Last May Digital Content Next, a trade organization that represents many of the big digital media companies, launched TrustX, a curated, automated ad-buying marketplace designed to offer advertisers a more consistent, brand-safe way to purchase ad innovatory. Nearly thirty digital publishers — including Hearst, Conde Nast, Vox Media, and Time Inc. — joined the effort, hoping to aid in the attempt to rebuild trust in the digital advertising ecosystem.

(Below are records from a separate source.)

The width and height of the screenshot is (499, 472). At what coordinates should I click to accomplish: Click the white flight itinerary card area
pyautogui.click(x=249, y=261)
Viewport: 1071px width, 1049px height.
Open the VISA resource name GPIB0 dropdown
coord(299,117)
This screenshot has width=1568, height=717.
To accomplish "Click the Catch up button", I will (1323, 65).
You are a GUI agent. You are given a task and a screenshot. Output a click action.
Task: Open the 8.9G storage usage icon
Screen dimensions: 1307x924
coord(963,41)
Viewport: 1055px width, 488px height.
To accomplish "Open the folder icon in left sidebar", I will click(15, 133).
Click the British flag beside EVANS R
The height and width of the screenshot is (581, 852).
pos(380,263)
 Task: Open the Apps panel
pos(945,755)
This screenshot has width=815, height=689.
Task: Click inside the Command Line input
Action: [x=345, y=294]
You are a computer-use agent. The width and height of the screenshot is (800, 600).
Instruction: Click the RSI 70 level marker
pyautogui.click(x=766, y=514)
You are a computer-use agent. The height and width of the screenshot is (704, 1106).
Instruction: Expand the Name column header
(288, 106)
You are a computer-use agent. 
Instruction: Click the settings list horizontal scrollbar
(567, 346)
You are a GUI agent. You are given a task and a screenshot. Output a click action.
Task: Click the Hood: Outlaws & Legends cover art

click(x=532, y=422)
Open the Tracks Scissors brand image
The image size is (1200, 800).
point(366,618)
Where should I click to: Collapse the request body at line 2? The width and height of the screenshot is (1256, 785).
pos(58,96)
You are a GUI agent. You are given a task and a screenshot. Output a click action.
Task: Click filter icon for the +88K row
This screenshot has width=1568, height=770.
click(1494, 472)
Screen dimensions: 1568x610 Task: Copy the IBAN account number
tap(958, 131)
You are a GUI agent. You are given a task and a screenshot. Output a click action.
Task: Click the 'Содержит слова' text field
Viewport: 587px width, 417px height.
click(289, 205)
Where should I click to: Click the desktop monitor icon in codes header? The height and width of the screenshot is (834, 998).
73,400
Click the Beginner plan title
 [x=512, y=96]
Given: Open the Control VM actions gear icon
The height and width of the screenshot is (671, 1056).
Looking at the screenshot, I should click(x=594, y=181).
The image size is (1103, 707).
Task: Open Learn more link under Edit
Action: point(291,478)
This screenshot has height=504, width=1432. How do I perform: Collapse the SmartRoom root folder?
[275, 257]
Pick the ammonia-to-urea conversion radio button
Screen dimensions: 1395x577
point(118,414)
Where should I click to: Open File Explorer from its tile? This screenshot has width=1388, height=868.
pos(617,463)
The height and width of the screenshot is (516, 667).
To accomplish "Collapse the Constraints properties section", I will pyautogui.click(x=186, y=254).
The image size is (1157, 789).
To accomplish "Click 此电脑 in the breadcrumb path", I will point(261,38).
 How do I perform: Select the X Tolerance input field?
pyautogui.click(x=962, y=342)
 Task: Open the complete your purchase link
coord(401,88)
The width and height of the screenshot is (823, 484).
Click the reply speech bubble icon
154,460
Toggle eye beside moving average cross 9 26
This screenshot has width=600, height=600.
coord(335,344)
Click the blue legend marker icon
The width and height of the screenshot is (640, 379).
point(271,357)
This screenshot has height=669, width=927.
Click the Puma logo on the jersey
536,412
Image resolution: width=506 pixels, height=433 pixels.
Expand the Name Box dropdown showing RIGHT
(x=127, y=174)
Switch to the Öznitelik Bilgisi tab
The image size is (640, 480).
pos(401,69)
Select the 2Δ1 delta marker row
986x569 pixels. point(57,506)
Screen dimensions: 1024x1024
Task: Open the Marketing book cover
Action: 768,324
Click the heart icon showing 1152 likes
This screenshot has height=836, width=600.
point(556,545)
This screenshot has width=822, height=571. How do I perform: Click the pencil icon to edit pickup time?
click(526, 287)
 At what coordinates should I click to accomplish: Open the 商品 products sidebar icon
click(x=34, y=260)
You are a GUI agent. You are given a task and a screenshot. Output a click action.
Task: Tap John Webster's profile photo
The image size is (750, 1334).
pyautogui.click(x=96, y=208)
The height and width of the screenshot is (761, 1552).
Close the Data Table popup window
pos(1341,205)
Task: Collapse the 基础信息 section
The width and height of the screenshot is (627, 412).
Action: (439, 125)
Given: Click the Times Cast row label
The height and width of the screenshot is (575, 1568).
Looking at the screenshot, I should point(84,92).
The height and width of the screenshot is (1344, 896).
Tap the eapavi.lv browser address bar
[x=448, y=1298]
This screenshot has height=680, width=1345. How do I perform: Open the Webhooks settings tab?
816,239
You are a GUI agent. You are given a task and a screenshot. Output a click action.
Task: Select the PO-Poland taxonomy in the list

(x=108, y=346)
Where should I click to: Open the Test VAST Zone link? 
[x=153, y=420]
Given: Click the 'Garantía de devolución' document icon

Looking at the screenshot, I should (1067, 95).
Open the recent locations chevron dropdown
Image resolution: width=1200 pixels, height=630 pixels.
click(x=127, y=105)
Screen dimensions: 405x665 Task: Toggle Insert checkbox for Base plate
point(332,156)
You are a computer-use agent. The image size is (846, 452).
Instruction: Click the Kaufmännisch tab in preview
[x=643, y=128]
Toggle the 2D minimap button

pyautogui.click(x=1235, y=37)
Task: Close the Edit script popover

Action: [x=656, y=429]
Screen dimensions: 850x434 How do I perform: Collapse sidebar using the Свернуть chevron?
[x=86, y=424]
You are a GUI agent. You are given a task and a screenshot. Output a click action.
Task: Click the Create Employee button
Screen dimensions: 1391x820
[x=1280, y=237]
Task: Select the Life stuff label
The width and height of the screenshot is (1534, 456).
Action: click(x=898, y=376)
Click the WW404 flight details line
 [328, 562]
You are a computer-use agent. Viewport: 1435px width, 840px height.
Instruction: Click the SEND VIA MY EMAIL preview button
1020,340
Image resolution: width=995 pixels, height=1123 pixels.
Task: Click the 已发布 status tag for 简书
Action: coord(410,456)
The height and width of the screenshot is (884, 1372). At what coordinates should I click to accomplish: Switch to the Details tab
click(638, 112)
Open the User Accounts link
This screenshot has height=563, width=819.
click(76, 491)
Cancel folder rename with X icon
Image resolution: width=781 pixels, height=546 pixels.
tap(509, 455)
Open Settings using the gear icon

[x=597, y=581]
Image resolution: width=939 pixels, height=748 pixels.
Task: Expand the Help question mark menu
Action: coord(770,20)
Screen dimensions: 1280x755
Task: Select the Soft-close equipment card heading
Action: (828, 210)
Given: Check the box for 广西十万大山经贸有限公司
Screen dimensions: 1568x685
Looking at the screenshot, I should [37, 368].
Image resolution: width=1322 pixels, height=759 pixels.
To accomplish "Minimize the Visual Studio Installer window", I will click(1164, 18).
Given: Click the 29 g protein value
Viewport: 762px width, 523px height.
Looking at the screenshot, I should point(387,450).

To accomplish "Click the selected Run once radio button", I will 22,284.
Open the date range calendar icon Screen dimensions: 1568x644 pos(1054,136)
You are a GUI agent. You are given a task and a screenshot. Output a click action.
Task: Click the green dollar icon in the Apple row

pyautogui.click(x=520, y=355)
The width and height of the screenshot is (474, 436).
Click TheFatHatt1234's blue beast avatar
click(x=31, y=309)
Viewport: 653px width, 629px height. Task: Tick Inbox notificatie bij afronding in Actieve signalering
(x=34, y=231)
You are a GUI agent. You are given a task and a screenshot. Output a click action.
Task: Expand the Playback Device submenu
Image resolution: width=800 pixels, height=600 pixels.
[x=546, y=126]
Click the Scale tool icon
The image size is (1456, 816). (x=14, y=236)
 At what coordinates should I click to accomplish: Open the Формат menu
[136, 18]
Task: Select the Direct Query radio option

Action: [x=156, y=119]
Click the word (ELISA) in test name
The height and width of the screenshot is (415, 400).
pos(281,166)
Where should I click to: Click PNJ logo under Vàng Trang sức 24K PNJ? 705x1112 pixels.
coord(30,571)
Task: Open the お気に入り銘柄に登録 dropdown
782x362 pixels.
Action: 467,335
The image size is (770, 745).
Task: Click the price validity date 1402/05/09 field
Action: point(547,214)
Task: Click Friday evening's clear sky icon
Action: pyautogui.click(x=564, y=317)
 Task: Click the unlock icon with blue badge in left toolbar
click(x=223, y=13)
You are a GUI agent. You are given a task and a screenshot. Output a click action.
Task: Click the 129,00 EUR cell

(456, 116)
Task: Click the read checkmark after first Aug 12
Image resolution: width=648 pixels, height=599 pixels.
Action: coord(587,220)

The effort gained another big ally on Wednesday — this time on the buyer side — with the Association of National Advertisers, which is partnering with Digital Content Next on TrustX. ANA is a big, big player in the advertising industry, representing roughly 5,000 brands, across about 1,000 advertisers, that in total control $250 billion a year in advertising budgets, so its involvement in TrustX is an important development for the industry. Like the publishers selling advertising inventory, advertisers are invested in improving how ads are bought and sold online. TrustX is promising advertisers a bundle of key perks, including a guarantee that they will only pay for ads that can be seen by actual humans, a scorecard that details supply chain costs, and better transparency into publishers’ inventory supply. Put simply, TrustX is trying to give advertisers more confidence that they’re not wasting their money when they buy ads online.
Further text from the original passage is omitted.